Joe reached Morty by phone. He apologized for calling on a Sunday morning. When he described his symptoms—realizing, as he was talking, that he could not cross his right leg over his left—Bader muttered, “Guillain-Barré syndrome.”

“Okay. Now what does it mean?” Joe asked.

“Can you get over here? To my apartment?”

Joe wasn't sure. “Sure.”

*   *   *

FROM MID-DECEMBER
1981 to January 4, 1982, Joe stayed in the intensive care unit of Mount Sinai Hospital. At various times and in varying degrees, his limbs were paralyzed, his muscles useless; he was unable to defecate and pee on his own, unable to swallow (“dysphagia,” nurses wrote in his daily reports). He was fed liquids through a nasogastric tube, medications through an intravenous tube attached to the back of his hand, and was cleared of phlegm and saliva through a third tube. Doctors debated cutting a hole in his throat and hooking him up to a respirator. They told Joe that Guillain-Barré syndrome caused an elevation in protein in spinal fluid. His body was manufacturing cells to destroy tissues. The malady is rare and mysterious, its origins unknown. Not a virus, its roots appear to be autoimmunological. “It's like a short circuit in the nerves,” Speed Vogel took to telling folks. Frederick Karl informed Joe that the disease had been linked in the past to swine flu immunizations (such was the case in 1976). Respiratory failure and cardiovascular trouble were frequent results of the condition. It was sometimes fatal. Sometimes, people recovered.

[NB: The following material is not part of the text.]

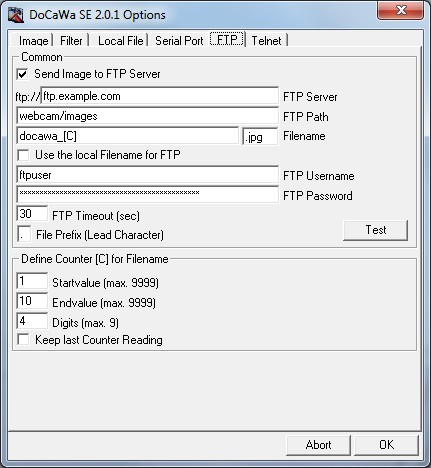This screenshot has width=431, height=468.
Task: Close the Options dialog window
Action: pyautogui.click(x=400, y=10)
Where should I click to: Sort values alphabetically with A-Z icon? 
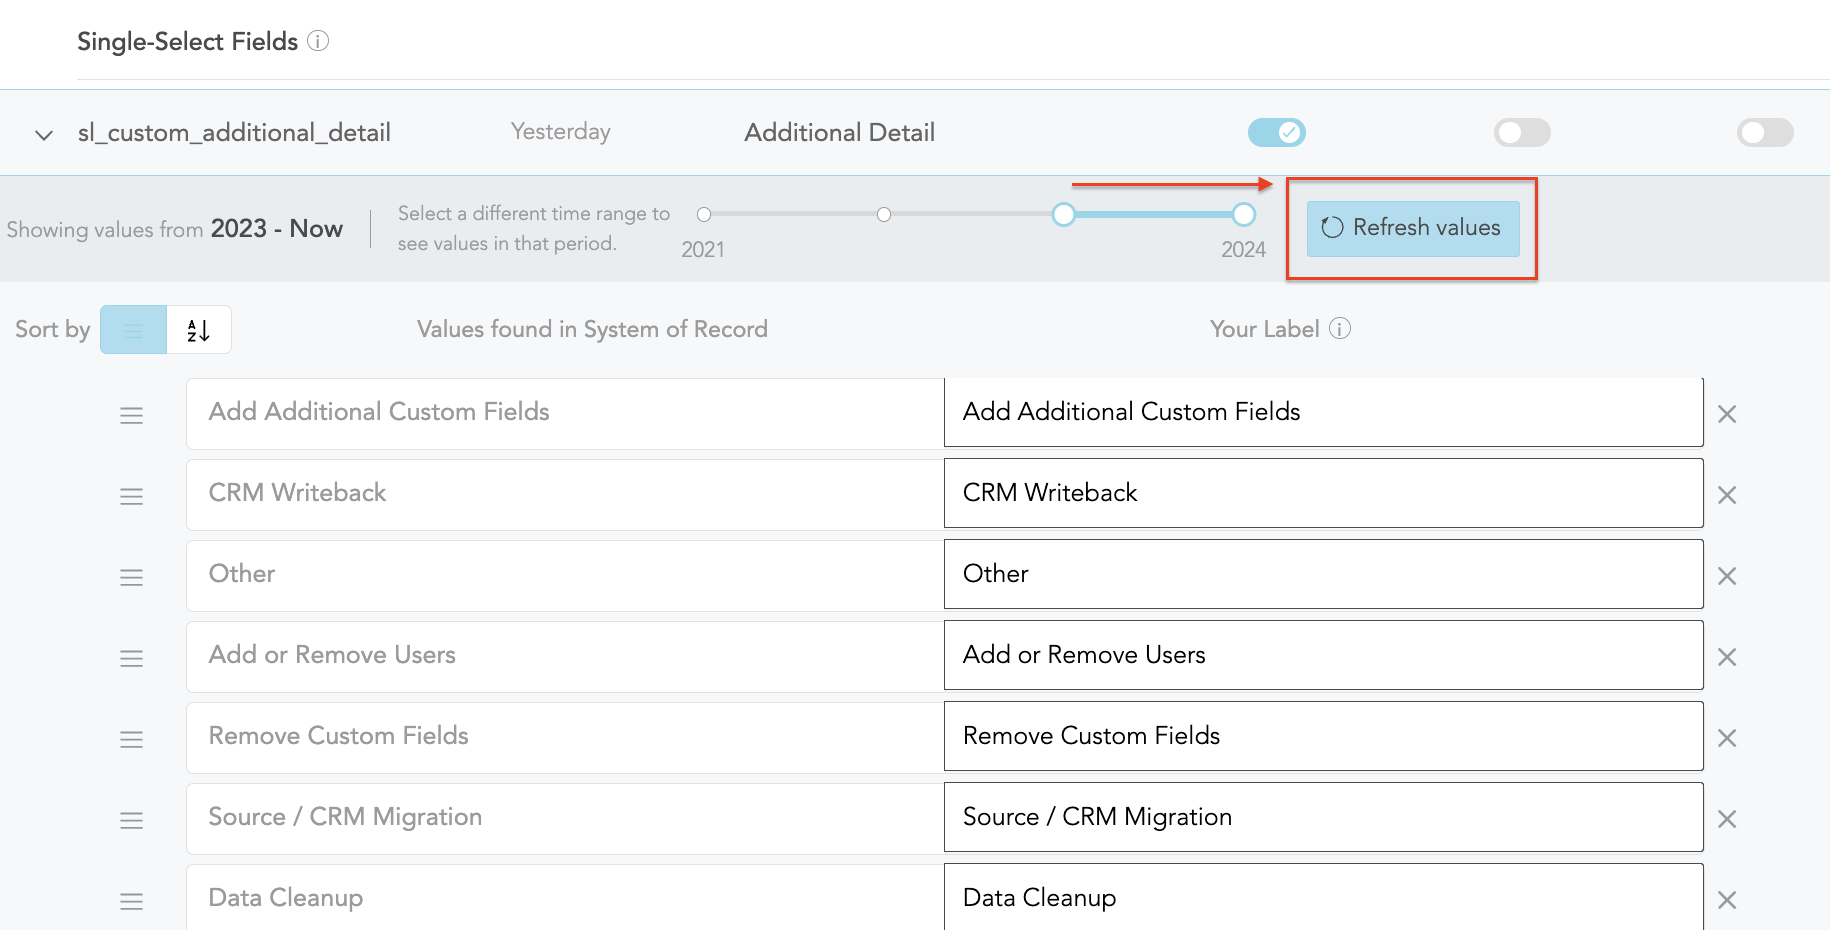point(199,330)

As Mario Puzo muttered, “When they name a disease after two guys, it's got to be terrible.”

As Joe lay in the ICU, wired to monitors, pale under the lights (despite his recent tan), his children and friends—among them, Joe Stein, Julius Green, and George Mandel—marveled at how calm he was. He asked someone to contact Tedda Fenichel and tell her to deliver the manuscript of his King David novel to the hospital. He asked for a dozen number-two pencils. “I was not [really] aware I faced any [lasting perils] until the most serious had been left behind,” Joe admitted. Heartened by his fortitude, his friends joked that he was the immobile Soldier in White from
Catch-22.
“Did you hear what Joe said today?” they'd kid one another. “No, what'd he say?” “Nheh dehgrehda waddleta deh nahe nheh!”

Privately, they feared he might be dying.

One night, a nurse drew a curtain around his bed, shutting off his view. Joe heard a woman weeping nearby. Apologetically, the nurse whispered that the man in the bed next to him was about to expire. “That happens in here,” she said.

*   *   *

THE BEGINNING
of the 1980s should have been a glorious time for Joe and his family.
Good as Gold
earned him a record advance and had become a national bestseller. His brother, retired from the mail room at MCA–Universal Pictures, and his sister, retired from Macy's, lived comfortably in West Palm Beach, Florida (though Lee's wife, Perle, had died of cancer). Joe's children had graduated from college and appeared to be prospering. Erica was embarked upon a career in advertising, working with some of the best ad people in the city. She wrote copy for Doyle Dane Bernbach, and would soon handle multimillion dollar accounts from Seagram, Chanel, and Volkswagen. Ted, asked by Barbara Gelb if he had ambitions to be a writer, said, “No. But that's a lie.” He worked in the clothing business, loading and unloading trucks, unpacking boxes, and shelving garments according to size and color; his literary talent showed in an uncanny ability to imitate the older Jewish fellows and young black men on the job. He would soon write a drama that merited a workshop production in L.A., “pleasantly shock[ing]” Joe, he recalled—his father had no idea he was writing seriously. “[He] was proud [but he] was merciless in his corrections of it,” Ted says. “I remember a line in the play. It was sort of a malaprop: one character says that another character ‘has the patience of Lot.' (I
know
that Job is the epitome of patience.) My father wrote in the margin something like, ‘You mean Job. Lot was not known for his patience.' I think he was such a perfectionist that he missed the joke.”